Minimise establishment costs with low-dose slug killer

Slug numbers are building in many areas following recent unsettled weather, which is likely to prompt a surge in slug pellet orders over the next few weeks.

With grain prices under pressure metaldehyde, rather than the more costly ferric phosphate, could be first choice for many growers this autumn.

See also: Monitoring shows rise in metaldehyde ‘spikes’

While this is better for the bank balance, it could lead to further problems of metaldehyde being found in surface waters, especially if the autumn and winter turn wet.

Including low-dose metaldehyde pellets in the programme could alleviate the problem, believes Suffolk-based Prime Agriculture agronomist Steve Baldock.

Several years of independent/distributor trials and experience on farm shows these pellets are as effective as the 3% standard in controlling slugs, but can reduce the presence of metaldehyde in water, he explains.

“On farm we’ve had real success using Metamax 1.5% pellets while sticking to good practice as laid out in Metaldehyde Stewardship Group (MSG) guidelines.

Steve Baldock

Steve Baldock

“We’ve also been involved with Essex and Suffolk Water in various catchments using these low-dose pellets plus ferric phosphate and have successfully controlled slugs and kept surface water levels below the 1ppb permitted in drinking water.”

Prime Agriculture has switched almost exclusively to 1.5% metaldehyde pellets.

“We are all aware of the issues with metaldehyde in water,” says Mr Baldock.

“It makes no sense to continue using 3% pellets when you can reduce by half the amount of active ingredient per application while maintaining efficacy.”

It follows that more applications of low-dose pellets can also be made while keeping within MSG guidelines, which state a maximum of 210g/ha of metaldehyde should be applied between 1 August and 31 December.

That equates to just 7kg/ha of standard 3% metaldehyde pellets, but 14kg/ha of the 1.5% pellets.

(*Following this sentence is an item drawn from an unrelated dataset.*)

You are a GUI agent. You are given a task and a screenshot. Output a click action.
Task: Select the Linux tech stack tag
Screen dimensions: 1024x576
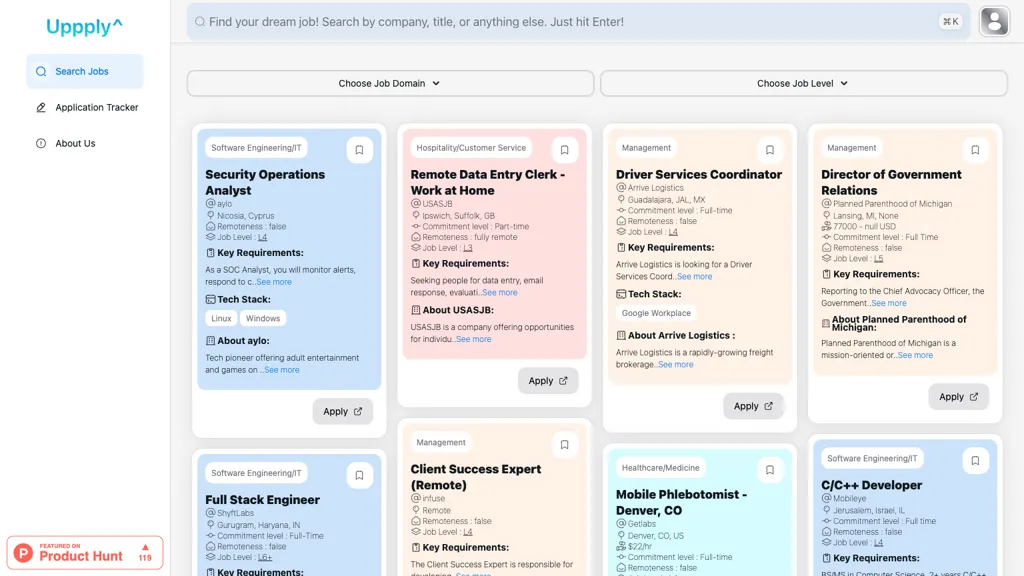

That allows three applications of 4-5kg/ha, Mr Baldock explains.

Metamax pellets are smaller than the standard pellet and very durable, so these reduced rates still put down 32-40 baiting points/sq m, ensuring effective, long-lasting control and less chance of leaching.

Oilseed rape crops usually receive 5kg/ha at drilling, repeated where necessary a week later.

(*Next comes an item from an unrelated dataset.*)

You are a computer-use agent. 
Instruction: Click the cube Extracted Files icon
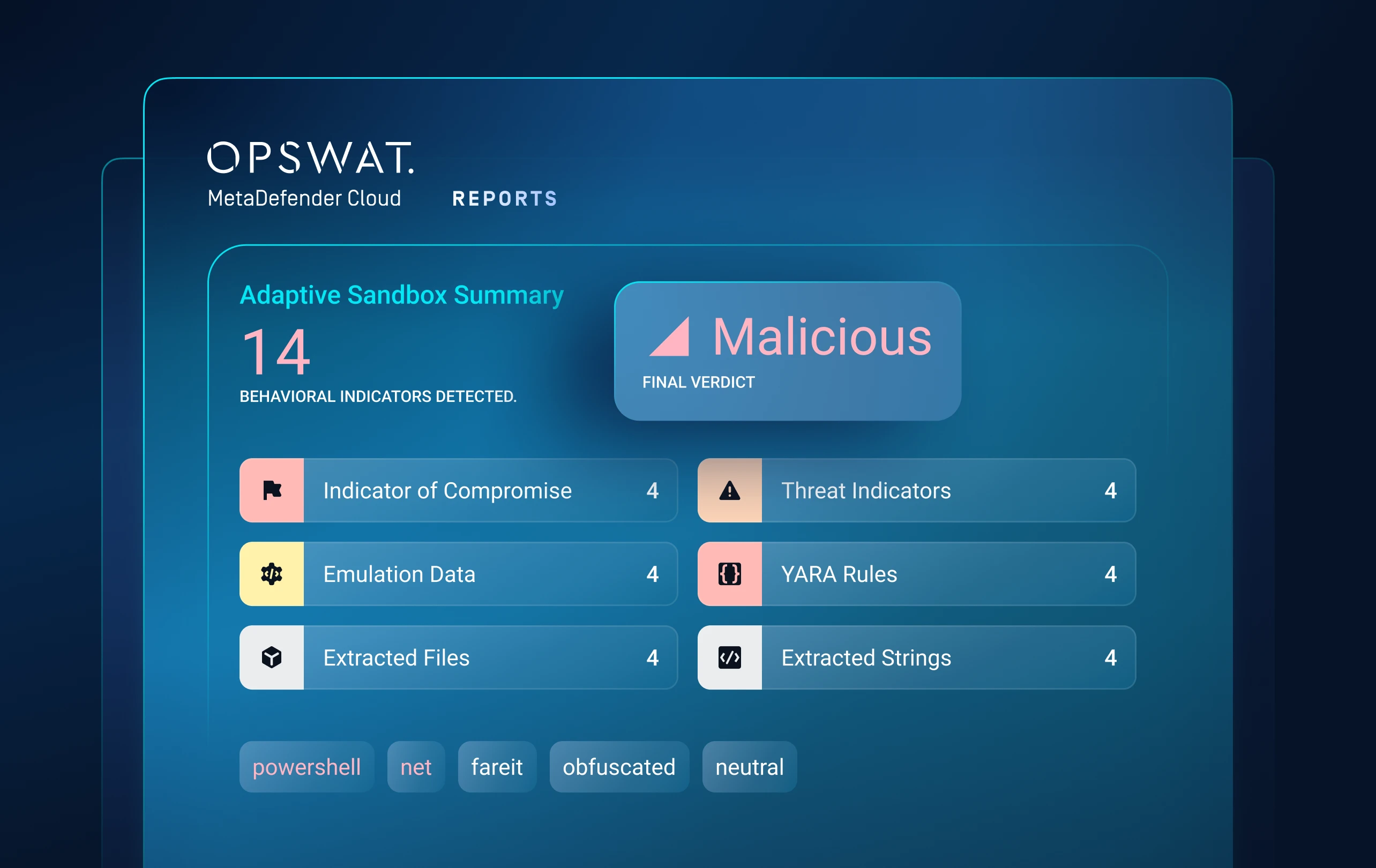click(x=272, y=657)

Rarely, the remaining 4kg/ha available might be needed. Wheat after oilseed rape also gets 5kg/ha at drilling. Fields with a history of the pest get a further dose seven days later. Elsewhere, bait traps are used.

Ferric phosphate pellets complement the programme, says Mr Baldock.

These are used on headlands and in wetter conditions when there is more risk to water or, rarely, when the 210g/ha limit has been reached.

‘Why use more if you don’t need to’

Cultural control is the first line of defence against slugs at A Johnson & Son’s Lodge Farm, Hunston, near Bury St Edmunds, where David Johnson grows a range of combinable crops, mainly for seed.

Oilseed rape, in which slugs flourish, is only grown once every six years at most. All crops are rolled after drilling.

This strategy keeps farm’s lighter, sandy loam soils almost slug-free. But the heavy clay loams need watching.

“We aim to get a fine, firm finish to our seed-beds,” says Mr Johnson.

“Increasingly we are using a Claydon drill which helps.

“We use it for all our oilseed rape and some heavy-land wheat.

“The fields walk drier than those drilled with the combination drill, which also keeps slug numbers in check.”

“We find 4kg/ha of Metamax per application is enough – where slug pressure is lower we put on less.”
David Johnson, Suffolk grower

Wheat after oilseed rape needs pelleting, sometimes on the stubble if populations are high and always after sowing.

“We find 4kg/ha of Metamax per application is enough – where slug pressure is lower we put on less.”

Although tramlines are set at 24m, pellets are applied at 18m centres using a Stocks single-disc applicator mounted on a quad bike.

“Pellets spread a bit thinly towards the edges if you go wider, though a sprayer-mounted applicator would probably work fine.

“But our method is less affected by wind and we can travel at any time.”

Mr Johnson finds the 1.5% pellets have given excellent control over the past 10 years.

“Why use more if you don’t need to? It’s important that we all play our part in stewardship or we could lose metaldehyde altogether.”